Enhancing vaccination access (6 strategies, 8 trials, 10 arms, 9353 participants)
We meta-analysed results from 2 studies of home visits (OR 1.30, 95% CI 1.05 to 1.61), and 2 studies that tested free vaccine compared to patient payment for vaccine (OR 2.36, 95% CI 1.98 to 2.82). We were unable to conduct meta-analyses of 2 studies of home visits by nurses plus a physician care plan (the 95% CI was entirely above unity in both trials implying both interventions increased vaccination rates) and 2 studies of free vaccine compared to no intervention (the 95% CI was entirely above unity in both trials implying both interventions increased vaccination rates). One study of group visits (OR 27.2, 95% CI 1.60 to 463.3) was effective, and 1 study of home visits compared to safety interventions was not.
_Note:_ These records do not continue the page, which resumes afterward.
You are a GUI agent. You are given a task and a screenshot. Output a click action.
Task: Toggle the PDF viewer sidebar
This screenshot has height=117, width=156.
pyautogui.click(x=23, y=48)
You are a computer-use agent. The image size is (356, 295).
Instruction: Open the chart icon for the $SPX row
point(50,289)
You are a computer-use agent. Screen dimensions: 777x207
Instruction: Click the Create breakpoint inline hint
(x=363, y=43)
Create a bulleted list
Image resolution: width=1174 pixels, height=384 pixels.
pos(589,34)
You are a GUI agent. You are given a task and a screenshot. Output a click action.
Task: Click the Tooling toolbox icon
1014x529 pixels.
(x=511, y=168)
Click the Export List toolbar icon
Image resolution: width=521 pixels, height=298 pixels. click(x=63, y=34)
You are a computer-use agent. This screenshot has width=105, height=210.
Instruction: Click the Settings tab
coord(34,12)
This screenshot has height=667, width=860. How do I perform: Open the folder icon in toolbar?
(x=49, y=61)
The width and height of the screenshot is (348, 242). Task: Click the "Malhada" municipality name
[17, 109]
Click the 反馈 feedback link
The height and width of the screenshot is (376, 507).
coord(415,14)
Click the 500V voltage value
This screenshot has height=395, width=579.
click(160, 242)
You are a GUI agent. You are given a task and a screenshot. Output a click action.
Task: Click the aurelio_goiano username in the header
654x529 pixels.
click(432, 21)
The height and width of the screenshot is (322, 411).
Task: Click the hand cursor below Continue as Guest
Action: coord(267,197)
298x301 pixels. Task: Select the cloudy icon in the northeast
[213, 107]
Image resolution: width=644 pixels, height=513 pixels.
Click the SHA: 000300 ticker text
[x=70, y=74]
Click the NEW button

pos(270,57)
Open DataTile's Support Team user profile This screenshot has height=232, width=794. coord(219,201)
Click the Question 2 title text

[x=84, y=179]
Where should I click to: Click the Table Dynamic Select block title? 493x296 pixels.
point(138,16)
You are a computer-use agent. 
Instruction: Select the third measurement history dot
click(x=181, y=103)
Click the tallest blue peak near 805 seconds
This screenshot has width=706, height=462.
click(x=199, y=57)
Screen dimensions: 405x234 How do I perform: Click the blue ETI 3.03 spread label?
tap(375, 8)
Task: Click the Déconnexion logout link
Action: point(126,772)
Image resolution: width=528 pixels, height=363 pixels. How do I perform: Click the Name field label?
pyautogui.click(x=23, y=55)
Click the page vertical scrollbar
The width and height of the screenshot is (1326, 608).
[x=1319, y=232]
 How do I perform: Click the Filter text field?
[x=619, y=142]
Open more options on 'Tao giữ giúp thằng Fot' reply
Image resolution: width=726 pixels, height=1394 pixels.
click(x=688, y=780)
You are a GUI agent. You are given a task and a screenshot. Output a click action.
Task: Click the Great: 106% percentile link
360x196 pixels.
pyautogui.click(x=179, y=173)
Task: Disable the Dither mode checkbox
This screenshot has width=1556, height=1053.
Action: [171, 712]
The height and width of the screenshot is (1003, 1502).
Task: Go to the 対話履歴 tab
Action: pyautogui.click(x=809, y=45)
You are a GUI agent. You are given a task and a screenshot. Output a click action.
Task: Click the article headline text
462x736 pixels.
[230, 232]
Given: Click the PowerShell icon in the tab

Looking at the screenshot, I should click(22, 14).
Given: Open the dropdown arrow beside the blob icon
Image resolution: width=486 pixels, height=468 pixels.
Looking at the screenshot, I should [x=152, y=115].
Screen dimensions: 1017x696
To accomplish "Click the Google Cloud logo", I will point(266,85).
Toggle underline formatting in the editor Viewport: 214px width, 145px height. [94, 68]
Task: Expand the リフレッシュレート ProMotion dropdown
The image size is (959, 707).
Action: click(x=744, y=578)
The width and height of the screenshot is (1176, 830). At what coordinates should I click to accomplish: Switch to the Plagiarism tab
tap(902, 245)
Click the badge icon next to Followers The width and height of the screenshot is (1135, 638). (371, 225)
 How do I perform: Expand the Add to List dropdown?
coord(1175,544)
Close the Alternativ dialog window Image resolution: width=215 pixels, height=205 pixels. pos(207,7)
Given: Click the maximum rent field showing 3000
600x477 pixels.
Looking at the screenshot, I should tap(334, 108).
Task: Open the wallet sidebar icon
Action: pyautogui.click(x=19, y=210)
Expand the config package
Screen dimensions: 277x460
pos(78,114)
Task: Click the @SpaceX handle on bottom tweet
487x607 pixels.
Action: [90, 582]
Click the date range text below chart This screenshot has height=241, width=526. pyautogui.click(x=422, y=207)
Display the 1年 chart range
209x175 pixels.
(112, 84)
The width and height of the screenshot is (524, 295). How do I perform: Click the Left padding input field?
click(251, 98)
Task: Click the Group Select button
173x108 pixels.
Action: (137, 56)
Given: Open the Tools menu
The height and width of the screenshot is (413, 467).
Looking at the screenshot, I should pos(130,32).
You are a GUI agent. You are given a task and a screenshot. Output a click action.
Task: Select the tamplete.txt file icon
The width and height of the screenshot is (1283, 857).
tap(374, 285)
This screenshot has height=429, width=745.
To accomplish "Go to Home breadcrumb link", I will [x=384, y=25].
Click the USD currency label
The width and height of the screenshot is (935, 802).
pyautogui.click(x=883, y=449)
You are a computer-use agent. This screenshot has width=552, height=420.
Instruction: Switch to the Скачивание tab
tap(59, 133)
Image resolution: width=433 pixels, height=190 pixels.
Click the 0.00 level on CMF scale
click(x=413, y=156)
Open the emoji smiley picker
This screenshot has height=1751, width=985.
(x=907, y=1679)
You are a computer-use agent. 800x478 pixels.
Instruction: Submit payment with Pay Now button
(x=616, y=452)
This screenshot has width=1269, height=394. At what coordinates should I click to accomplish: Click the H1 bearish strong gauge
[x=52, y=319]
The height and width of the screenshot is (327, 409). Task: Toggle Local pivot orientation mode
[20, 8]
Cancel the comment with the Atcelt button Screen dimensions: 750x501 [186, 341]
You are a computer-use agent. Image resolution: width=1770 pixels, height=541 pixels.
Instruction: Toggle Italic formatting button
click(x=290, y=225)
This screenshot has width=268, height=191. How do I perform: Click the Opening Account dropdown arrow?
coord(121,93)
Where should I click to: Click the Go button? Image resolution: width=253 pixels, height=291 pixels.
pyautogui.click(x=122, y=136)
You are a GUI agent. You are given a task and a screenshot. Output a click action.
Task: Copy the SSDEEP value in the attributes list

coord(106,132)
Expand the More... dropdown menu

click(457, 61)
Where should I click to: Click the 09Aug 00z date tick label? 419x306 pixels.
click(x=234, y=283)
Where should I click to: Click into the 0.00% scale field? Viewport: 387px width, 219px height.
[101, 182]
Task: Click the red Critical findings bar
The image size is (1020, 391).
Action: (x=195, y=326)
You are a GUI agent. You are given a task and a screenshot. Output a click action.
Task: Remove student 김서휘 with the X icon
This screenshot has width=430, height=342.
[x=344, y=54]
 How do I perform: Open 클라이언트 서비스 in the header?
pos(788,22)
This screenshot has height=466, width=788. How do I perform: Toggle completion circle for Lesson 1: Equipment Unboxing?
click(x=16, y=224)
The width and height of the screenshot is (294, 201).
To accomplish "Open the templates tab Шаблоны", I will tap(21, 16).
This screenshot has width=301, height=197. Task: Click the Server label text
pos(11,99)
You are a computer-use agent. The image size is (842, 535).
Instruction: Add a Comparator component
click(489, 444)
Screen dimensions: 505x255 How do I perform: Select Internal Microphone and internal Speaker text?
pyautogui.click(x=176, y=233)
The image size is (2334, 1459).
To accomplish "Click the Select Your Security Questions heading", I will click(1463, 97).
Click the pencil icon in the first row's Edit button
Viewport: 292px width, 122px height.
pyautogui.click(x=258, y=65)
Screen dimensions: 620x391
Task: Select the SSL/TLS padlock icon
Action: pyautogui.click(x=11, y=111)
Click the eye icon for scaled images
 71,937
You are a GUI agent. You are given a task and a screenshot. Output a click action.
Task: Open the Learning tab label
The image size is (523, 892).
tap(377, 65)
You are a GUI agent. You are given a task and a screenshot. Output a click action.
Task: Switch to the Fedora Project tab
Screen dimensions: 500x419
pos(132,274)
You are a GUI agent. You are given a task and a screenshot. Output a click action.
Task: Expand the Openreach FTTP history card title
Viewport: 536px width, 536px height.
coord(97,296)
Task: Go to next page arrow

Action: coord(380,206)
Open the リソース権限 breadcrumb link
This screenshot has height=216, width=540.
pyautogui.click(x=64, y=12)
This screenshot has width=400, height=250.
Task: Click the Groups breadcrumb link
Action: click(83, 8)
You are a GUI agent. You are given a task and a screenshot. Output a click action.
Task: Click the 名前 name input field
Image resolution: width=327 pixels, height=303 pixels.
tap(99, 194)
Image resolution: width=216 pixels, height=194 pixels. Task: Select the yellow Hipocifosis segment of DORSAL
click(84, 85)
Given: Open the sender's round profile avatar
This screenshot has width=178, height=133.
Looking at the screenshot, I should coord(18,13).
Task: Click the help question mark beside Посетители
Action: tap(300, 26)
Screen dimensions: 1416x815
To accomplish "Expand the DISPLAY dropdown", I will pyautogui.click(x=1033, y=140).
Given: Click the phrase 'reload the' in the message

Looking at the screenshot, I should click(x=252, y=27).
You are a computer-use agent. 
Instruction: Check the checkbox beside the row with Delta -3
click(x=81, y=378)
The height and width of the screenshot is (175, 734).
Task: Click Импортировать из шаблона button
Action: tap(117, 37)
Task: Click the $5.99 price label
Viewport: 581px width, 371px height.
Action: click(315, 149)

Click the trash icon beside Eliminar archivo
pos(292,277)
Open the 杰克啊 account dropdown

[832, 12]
Provider- or system-based interventions (11 strategies, 15 trials, 17 arms, 278,524 participants)
One successful intervention that could be meta-analysed focused on payments to physicians (OR 2.22, 95% CI 1.77 to 2.77). Successful interventions tested by individual studies were: reminding physicians to vaccinate all patients (OR 2.47, 95% CI 1.53 to 3.99); posters in clinics presenting vaccination rates and encouraging competition between doctors (OR 2.03, 95% CI 1.86 to 2.22); and chart reviews and benchmarking to the rates achieved by the top 10% of physicians (OR 3.43, 95% CI 2.37 to 4.97).
We were unable to meta-analyse 4 studies that looked at physician reminders (the 95% CI was entirely above unity in 3 trials implying all 3 interventions increased vaccination rates) and 3 studies of facilitator encouragement of vaccination (the 95% CI was entirely above unity in 2 trials implying both interventions increased vaccination rates). Interventions that were not effective were: comparing letters on discharge from hospital to letters to general practitioners; posters plus postcards versus posters alone; educational reminders, academic detailing, and peer comparisons compared to mailed educational materials; educational outreach plus feedback to teams versus written feedback; and an intervention to increase staff vaccination rates.
Interventions at the societal level
No studies reported on societal-level interventions.
Study funding sources
Studies were funded by government health organisations (n = 33), foundations (n = 9), organisations that provided healthcare services in the studies (n = 3), and a pharmaceutical company offering free vaccines (n = 1). Fifteen studies did not report study funding sources.